Prisión condicional para un ex futbolista que agredió a su pareja

La Justicia encontró al ex futbolista de Lonquimay Club Franco Sebastián Gómez como autor material y penalmente responsable del delito de lesiones leves calificadas y amenzanas a su ex pareja, razón por la cual se lo condenó a 2 años y seis meses de prisión, pero de carácter condicional.
El juez de audiencia, Gastón Boulenaz. señaló en su fallo, tras el juicio oral, que la teoría del caso de la defensa, ejercida por Vanesa Ranocchia Ongaro, quedó desacreditada y, en cambio, sostuvo que “se desprende que los hechos acaecieron en las circunstancias de tiempo, modo y lugar, como lo sostuvo” la fiscal Leticia Pordomingo.
El hecho.
De esa forma, el juez dio por probado que el 5 de octubre de 2014, a las siete de la mañana, Gómez, profesor de fútbol infantil y acompañante terapéutico de niños, de 32 años, nacido en Lonquimay, se presentó en el domicilio de su ex pareja, le reprochó que se encontraba con otro hombre y la agravió.
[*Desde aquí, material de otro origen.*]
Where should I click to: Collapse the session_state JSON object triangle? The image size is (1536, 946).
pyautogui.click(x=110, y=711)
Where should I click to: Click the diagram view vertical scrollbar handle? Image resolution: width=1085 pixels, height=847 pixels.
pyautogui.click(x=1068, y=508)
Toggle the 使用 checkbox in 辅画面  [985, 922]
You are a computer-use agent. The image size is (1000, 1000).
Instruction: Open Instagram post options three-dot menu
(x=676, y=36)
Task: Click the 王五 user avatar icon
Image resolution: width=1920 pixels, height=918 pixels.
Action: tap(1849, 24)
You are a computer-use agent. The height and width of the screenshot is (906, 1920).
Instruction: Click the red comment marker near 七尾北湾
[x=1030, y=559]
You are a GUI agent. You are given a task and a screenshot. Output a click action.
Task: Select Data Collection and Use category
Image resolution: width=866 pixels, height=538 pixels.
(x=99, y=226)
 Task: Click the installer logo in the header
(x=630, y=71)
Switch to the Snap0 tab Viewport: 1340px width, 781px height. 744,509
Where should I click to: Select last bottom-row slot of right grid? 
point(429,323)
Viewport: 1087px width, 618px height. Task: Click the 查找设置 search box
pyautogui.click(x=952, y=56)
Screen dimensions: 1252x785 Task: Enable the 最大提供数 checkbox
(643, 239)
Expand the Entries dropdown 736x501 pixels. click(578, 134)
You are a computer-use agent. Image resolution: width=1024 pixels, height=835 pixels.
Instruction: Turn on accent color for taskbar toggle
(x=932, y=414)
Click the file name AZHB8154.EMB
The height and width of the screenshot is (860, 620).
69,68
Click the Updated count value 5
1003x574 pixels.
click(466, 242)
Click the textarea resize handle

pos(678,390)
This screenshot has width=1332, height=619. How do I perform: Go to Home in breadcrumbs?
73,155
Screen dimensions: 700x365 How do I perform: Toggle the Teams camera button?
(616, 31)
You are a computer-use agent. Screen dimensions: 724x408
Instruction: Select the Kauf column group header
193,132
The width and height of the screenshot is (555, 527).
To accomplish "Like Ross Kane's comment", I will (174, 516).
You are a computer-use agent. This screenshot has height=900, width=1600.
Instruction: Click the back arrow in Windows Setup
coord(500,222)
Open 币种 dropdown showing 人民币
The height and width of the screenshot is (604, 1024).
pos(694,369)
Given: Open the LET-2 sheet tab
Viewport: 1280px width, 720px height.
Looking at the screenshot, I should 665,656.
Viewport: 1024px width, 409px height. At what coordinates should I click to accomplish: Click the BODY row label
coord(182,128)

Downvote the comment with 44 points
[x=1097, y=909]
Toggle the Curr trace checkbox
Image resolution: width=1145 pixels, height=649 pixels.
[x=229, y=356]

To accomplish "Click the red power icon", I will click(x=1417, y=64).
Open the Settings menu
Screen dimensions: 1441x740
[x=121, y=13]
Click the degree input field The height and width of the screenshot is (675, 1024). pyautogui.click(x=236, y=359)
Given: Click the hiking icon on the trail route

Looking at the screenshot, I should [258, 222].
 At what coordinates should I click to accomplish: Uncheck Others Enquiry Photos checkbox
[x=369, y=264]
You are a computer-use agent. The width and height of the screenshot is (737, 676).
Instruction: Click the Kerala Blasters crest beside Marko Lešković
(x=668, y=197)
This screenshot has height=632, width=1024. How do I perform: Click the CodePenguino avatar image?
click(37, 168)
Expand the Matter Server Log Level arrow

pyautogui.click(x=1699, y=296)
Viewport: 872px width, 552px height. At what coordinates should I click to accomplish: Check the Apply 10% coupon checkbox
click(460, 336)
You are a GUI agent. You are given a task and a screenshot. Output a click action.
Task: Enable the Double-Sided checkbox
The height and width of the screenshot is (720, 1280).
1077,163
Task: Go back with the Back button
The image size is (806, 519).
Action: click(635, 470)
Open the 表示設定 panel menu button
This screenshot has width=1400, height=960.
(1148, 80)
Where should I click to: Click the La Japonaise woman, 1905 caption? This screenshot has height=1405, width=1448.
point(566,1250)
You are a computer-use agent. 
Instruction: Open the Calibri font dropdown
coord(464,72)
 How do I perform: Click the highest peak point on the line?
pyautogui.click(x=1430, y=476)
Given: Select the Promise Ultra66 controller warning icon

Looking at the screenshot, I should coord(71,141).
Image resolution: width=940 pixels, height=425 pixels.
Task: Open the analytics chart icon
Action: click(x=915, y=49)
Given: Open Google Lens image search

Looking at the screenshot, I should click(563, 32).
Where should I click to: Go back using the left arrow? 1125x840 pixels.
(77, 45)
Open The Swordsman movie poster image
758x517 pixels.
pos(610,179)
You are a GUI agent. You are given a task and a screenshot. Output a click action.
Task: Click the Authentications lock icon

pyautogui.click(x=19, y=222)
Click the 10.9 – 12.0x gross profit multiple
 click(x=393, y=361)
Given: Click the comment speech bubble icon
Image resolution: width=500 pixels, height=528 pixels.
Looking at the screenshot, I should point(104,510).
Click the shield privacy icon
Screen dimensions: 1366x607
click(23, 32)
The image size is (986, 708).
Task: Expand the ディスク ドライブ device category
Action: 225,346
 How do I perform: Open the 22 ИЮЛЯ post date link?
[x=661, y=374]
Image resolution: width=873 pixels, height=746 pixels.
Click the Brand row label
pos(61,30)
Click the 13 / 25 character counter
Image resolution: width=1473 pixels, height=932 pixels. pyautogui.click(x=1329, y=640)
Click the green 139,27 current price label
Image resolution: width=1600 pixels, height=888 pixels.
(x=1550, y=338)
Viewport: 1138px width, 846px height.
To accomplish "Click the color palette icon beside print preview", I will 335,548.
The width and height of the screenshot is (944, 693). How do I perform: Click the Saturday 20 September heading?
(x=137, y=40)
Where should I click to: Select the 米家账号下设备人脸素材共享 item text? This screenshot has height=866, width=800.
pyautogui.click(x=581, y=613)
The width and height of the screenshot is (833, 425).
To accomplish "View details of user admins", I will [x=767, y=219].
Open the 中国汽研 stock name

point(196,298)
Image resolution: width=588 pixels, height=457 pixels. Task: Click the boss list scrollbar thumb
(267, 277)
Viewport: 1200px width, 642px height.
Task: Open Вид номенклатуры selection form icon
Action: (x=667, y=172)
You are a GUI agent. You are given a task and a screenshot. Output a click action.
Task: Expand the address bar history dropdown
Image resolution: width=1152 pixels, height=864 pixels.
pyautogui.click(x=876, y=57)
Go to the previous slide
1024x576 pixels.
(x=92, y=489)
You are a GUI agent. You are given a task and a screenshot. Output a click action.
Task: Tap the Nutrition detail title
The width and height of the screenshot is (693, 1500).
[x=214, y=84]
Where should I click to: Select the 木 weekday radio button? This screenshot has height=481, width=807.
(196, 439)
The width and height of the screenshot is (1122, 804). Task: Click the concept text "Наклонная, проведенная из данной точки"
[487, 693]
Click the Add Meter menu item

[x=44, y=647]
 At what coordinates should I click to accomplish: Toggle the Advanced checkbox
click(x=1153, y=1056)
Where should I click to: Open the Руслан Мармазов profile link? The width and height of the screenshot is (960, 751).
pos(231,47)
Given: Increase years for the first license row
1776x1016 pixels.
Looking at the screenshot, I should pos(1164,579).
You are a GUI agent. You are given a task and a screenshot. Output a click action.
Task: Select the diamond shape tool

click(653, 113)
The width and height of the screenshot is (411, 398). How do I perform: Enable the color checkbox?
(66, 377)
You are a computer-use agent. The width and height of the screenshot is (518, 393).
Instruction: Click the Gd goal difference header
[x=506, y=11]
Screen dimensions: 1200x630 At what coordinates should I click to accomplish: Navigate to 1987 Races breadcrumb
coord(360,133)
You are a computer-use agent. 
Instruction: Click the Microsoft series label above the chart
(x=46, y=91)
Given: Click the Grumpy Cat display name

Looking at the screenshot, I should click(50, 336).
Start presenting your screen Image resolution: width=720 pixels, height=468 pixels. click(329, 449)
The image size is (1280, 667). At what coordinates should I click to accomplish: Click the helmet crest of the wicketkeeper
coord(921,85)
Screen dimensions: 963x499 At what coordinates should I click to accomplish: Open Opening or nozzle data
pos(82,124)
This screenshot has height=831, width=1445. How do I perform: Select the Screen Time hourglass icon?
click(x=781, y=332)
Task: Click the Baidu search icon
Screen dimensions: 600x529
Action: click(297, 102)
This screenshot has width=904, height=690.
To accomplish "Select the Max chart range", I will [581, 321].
Una vez que regresó a su casa, llamó por teléfono a la mujer y ésta accedió a ir a su departamento para conversar sobre lo sucedido minutos antes.
Al llegar, Gómez la esperó afuera, “y mediante un puntapié a la altura de la cintura la hizo ingresar. Inmediatamente la agredió con un cinturón, con golpes de puño en la cara y en el cuerpo, mientras le decía que se callara y que no gritara más”.
Posteriormente el agresor se “dirigió a la cocina, sacó una botella de agua, tomó un trago y le tiró a la víctima el resto en la cara. En ese momento, Gómez ya tenía en sus manos una cuchilla y la golpeó con la parte de la hoja; a la vez que le decía que la iba a matar, que era una puta (sic), que se callara y que no gritara”.
Inmediatamente el imputado “agarró un encendedor y le dijo que la iba a prender fuego. Luego, por unos instantes, la dejó de agredir, por lo que la mujer se sentó en la cama.
En ese momento, el acusado se colocó arriba de ella y sujetándole las manos, le puso el cuchillo en la garganta y le exigió que le dijera con quién se había acostado, mientras le manifestaba ‘no ves qué fácil es matarte’”. Posteriormente, Gómez se acostó a dormir y la damnificada pudo escapar.
Boulenaz consideró como atenuantes la falta de antecedentes penales de Gómez. Por el contrario, evaluó como agravantes, “el grado de autodeterminación del acusado, toda vez que se trata de una persona culturizada y con instrucción, incluido socialmente, por lo que es esperable un mayor grado de reflexión en su accionar”.